The South Korean state-run Agency for Defense Development (ADD) revealed to the press corps the whole process of the interception test on the Long-range Surface-to-Air Missile (L-SAM) at its Anheung testing site in Taean, 109 kilometers southwest of Seoul, for the first time. South Korea succeeded in a test of a key homegrown missile interceptor under development earlier this week, the third such success out of four tests so far, as it is cranking up efforts to deter evolving North Korean threats. Since November last year, the ADD has conducted four L-SAM interception tests. Of them, three tests, including the latest, succeeded. Since November last year, the ADD has conducted four L-SAM interception tests. Of them, three tests, including the latest, succeeded.
The L-SAM is a three-stage structure, including the final-stage “Kill Vehicle.” Designed to shoot down an incoming ballistic missile at altitudes of 50-60 kilometers, it is a key element of the country’s low-tier multilayered anti-missile shield, called the Korea Air and Missile Defense (KAMD).
“The L-SAM capability that extends the missile defense to the upper layer of the terminal phase (of a missile flight) will not only improve the capabilities to respond to North Korean missile threats but also contribute greatly to strengthening the missile defense capability of the South Korea-U.S. alliance,” Defense Minister Lee Jong-sup said.
The L-SAM is a South Korean missile defense system under development. It aims to shoot down ballistic missiles from North Korea in their terminal phase. It will use a trailer-mounted S band AESA radar. It will be an upper-tier interceptor for a layered defense, as part of the Korean Air and Missile Defense (KAMD) project, slated to be ready in the early 2020s, with the lower tier composed of Patriot PAC-3 and KM-SAM batteries. The L-SAM system is expected to use two types of interceptors: one for aircraft and the other for ballistic missiles. An L-SAM battery will consist of a multifunction radar, a command-and-control (C2) center, a combat control station, and four truck-mounted launchers, two for each missile type.

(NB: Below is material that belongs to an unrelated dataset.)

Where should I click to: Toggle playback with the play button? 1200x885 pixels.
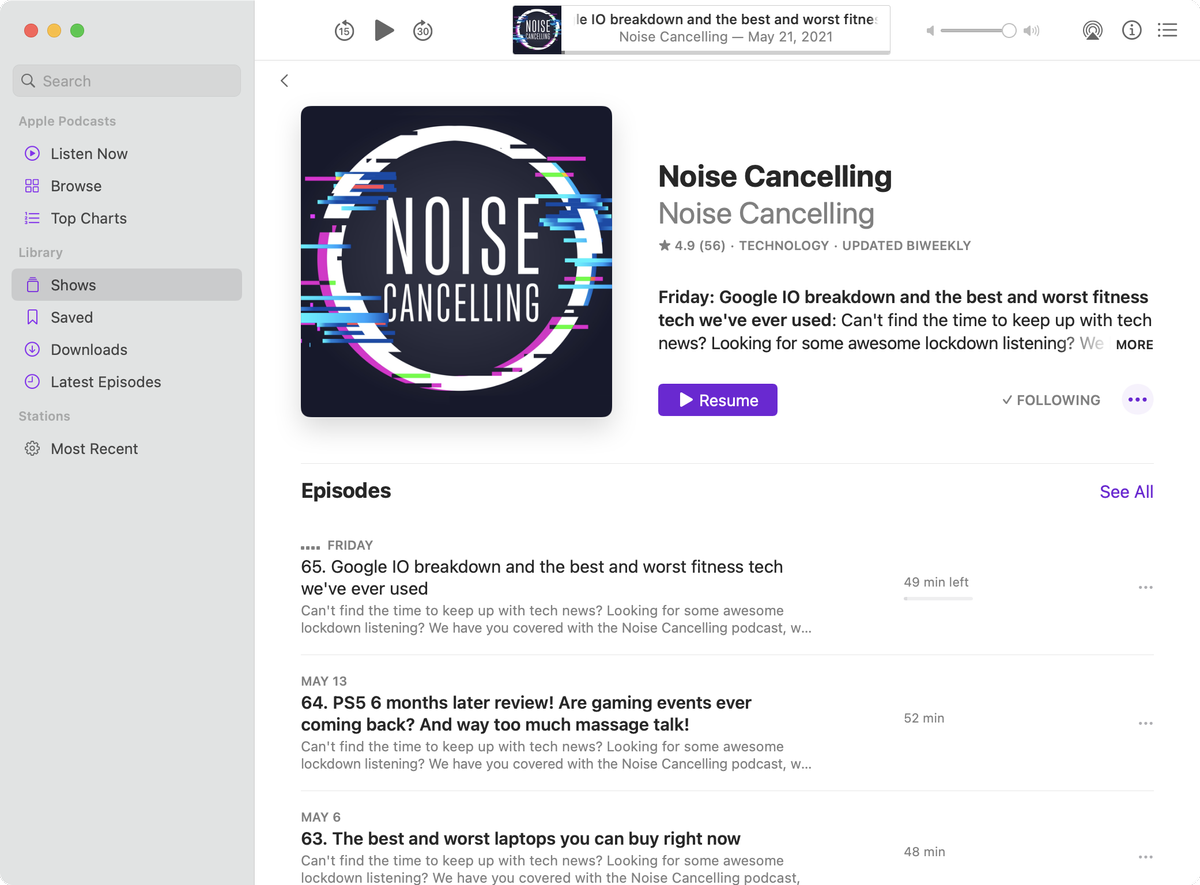(x=384, y=30)
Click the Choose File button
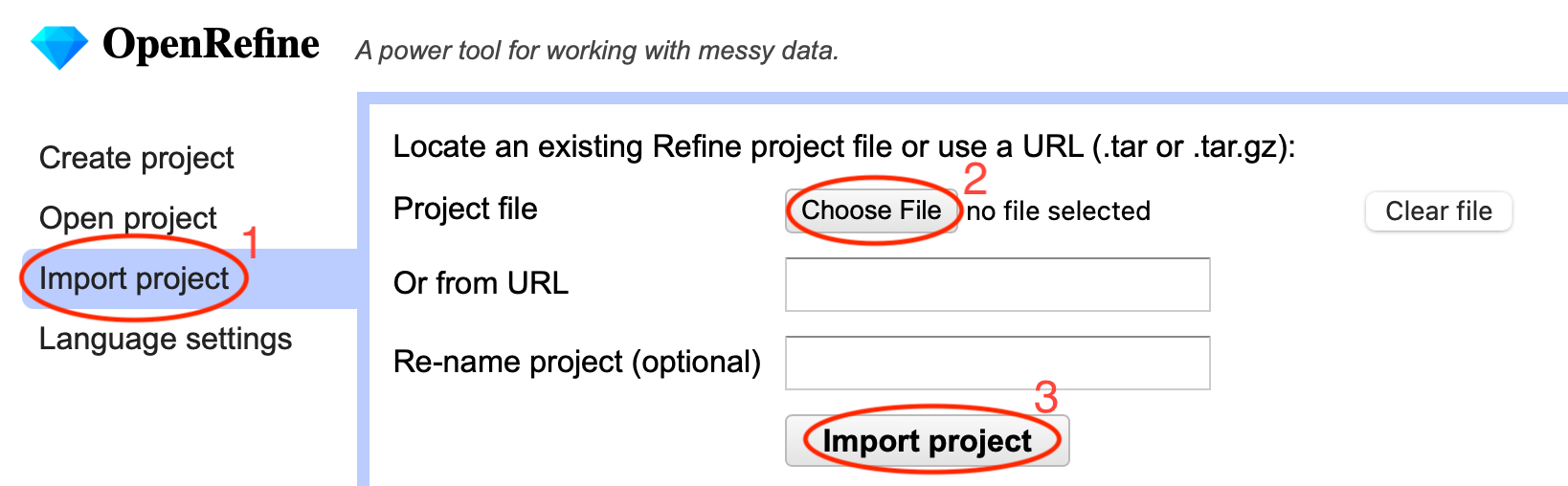The image size is (1568, 486). pos(872,210)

Its first successful test-firing occurred on 23 February 2022 to see if the interceptor could fly on an intended trajectory and fall accurately on a pre-set spot. On 25 April 2023, the 153rd Defense Acquisition Program Promotion Committee deliberated and approved on a plan to develop a new missile defense system with a higher intercepting altitude than the existing L-SAM with a budget of 2.71 trillion won by 2035. The new missile system, named L-SAM 2, includes high-altitude interceptor missiles and glide phase interceptor (GPI) missiles, and is estimated to have an interception altitude of 180 km. L-SAM development is scheduled to be completed by 2024 and mass production to begin in 2025. Additionally, ADD plans on developing improved L-SAM-II and Cheongung-III (KM-SAM Block-III) in the future.